Using the entries that follow, give only the number of lines with the word "computer" in them.

Stored items

★ ★ ★ ★ ★

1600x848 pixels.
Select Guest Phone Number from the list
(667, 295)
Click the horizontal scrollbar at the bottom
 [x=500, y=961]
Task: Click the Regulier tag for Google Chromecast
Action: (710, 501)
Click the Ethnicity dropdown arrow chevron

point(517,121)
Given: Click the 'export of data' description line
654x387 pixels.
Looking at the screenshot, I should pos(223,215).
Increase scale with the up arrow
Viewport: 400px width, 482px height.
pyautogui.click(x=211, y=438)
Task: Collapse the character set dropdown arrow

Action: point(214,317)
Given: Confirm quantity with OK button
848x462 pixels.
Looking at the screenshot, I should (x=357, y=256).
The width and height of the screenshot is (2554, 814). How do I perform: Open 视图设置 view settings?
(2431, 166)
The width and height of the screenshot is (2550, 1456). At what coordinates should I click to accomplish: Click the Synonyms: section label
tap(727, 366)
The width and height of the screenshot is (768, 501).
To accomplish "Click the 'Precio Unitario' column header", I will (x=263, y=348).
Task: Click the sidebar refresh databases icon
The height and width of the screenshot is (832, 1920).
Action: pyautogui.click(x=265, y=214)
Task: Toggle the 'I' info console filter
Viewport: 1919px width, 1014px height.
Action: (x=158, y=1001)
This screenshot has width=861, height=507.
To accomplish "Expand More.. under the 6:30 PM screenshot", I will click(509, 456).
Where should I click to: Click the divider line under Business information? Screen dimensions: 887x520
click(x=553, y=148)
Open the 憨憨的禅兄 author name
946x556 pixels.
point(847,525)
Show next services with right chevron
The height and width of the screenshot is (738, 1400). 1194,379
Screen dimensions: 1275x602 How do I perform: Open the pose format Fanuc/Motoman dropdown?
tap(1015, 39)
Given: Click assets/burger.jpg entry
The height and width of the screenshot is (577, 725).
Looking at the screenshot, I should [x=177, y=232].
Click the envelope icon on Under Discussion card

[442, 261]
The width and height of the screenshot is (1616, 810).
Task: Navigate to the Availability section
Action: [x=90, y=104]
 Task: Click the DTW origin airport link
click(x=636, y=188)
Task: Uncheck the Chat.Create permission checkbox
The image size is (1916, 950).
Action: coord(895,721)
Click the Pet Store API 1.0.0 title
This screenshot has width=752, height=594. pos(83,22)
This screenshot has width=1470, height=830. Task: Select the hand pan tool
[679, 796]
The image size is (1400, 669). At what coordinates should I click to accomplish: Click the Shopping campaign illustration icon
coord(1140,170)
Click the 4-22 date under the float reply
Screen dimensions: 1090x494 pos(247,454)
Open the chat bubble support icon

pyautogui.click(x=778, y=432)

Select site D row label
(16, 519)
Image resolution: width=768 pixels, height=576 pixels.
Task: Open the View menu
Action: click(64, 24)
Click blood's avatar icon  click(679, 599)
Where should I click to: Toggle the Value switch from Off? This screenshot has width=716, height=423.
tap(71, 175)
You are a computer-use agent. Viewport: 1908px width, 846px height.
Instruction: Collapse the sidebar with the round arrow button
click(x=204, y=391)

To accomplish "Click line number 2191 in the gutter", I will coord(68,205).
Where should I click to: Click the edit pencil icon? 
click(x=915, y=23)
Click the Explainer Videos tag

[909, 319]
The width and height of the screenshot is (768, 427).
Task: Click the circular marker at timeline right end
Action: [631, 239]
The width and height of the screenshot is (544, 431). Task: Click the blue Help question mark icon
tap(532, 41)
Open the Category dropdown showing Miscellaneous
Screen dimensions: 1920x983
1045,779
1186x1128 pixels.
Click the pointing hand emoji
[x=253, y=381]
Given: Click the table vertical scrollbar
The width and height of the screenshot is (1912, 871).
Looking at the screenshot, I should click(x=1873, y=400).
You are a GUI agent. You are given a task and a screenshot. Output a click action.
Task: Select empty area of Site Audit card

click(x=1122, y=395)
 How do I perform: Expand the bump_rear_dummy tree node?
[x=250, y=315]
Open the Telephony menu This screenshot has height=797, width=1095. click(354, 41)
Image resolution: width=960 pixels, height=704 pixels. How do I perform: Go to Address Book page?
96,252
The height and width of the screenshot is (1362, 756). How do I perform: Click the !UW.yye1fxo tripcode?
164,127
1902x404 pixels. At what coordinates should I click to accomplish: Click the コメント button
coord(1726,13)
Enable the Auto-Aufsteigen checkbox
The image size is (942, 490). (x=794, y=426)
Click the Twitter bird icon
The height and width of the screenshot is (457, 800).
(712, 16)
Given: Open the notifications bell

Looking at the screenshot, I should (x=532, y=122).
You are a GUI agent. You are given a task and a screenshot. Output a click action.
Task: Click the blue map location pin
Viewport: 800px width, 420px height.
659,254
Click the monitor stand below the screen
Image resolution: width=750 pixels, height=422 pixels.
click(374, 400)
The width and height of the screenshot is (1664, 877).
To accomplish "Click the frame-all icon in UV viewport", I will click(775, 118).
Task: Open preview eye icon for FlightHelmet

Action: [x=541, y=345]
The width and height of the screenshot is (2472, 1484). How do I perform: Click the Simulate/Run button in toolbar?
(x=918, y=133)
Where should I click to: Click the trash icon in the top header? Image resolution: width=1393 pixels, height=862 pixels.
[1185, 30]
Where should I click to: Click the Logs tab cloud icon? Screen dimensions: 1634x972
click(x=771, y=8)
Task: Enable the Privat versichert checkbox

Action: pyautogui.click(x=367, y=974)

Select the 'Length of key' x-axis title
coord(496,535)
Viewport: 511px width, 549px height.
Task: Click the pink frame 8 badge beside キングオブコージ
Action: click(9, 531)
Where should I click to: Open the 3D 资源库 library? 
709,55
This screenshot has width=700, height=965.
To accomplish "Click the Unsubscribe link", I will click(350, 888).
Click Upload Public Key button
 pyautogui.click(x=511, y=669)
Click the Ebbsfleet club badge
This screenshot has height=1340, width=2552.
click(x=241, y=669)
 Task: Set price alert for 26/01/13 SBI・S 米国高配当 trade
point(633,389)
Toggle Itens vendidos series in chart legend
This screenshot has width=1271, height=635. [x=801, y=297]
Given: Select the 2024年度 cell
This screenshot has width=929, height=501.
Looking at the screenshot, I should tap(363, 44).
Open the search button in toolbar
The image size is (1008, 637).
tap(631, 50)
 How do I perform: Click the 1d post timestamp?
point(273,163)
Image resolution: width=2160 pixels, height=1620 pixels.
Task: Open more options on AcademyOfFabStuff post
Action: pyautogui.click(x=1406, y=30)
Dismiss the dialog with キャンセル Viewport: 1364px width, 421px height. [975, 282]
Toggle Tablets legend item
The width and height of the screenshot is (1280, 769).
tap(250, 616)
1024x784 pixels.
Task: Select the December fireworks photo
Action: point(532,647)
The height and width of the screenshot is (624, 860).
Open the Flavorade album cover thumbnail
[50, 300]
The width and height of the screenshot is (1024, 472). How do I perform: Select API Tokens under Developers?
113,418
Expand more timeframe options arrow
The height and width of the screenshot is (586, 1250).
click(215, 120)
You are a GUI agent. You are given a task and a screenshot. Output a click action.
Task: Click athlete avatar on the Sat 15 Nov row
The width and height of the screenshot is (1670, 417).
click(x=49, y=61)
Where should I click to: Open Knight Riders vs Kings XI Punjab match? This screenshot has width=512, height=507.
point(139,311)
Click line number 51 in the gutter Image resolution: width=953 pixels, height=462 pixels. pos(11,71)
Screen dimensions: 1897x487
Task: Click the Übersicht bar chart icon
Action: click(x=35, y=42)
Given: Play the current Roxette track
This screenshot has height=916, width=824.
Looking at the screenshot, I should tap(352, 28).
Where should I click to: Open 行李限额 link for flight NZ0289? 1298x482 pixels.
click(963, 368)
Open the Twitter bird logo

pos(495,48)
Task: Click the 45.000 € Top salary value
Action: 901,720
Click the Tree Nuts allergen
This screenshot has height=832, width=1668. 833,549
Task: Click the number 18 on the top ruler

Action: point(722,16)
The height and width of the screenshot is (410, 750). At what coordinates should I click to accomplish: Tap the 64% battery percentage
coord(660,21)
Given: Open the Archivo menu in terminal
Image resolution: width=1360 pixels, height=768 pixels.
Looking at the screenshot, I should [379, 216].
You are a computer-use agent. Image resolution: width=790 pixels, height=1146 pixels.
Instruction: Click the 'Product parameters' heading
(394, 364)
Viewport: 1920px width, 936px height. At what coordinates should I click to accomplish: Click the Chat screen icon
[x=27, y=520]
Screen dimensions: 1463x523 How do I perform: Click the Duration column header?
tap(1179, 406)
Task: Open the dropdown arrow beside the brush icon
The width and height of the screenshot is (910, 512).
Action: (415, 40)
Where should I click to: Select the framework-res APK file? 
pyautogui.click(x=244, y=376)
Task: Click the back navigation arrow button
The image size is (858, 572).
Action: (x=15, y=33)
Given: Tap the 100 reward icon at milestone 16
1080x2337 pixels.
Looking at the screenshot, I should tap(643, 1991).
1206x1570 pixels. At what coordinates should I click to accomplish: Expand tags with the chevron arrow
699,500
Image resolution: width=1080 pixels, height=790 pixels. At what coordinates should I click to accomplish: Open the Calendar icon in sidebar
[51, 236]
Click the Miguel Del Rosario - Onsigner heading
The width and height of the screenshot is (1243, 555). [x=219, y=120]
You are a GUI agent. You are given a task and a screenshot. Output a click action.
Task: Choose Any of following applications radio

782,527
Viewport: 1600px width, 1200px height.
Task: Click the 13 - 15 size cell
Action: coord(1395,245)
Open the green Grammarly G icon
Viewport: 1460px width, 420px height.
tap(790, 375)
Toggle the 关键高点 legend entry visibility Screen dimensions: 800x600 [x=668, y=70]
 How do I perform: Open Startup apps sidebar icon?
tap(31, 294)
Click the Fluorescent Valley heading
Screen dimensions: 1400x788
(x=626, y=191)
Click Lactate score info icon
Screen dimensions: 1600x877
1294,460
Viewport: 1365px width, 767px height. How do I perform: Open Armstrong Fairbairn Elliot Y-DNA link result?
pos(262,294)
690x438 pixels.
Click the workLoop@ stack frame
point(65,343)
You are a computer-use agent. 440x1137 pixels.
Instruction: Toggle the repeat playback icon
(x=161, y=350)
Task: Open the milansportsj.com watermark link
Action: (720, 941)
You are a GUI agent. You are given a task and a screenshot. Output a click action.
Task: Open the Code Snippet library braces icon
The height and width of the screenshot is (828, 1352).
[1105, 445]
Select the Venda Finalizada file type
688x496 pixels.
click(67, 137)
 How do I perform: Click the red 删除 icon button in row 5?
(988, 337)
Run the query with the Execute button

★ ★ ★ ★ ★

» **EXERCISE RESULT**:
3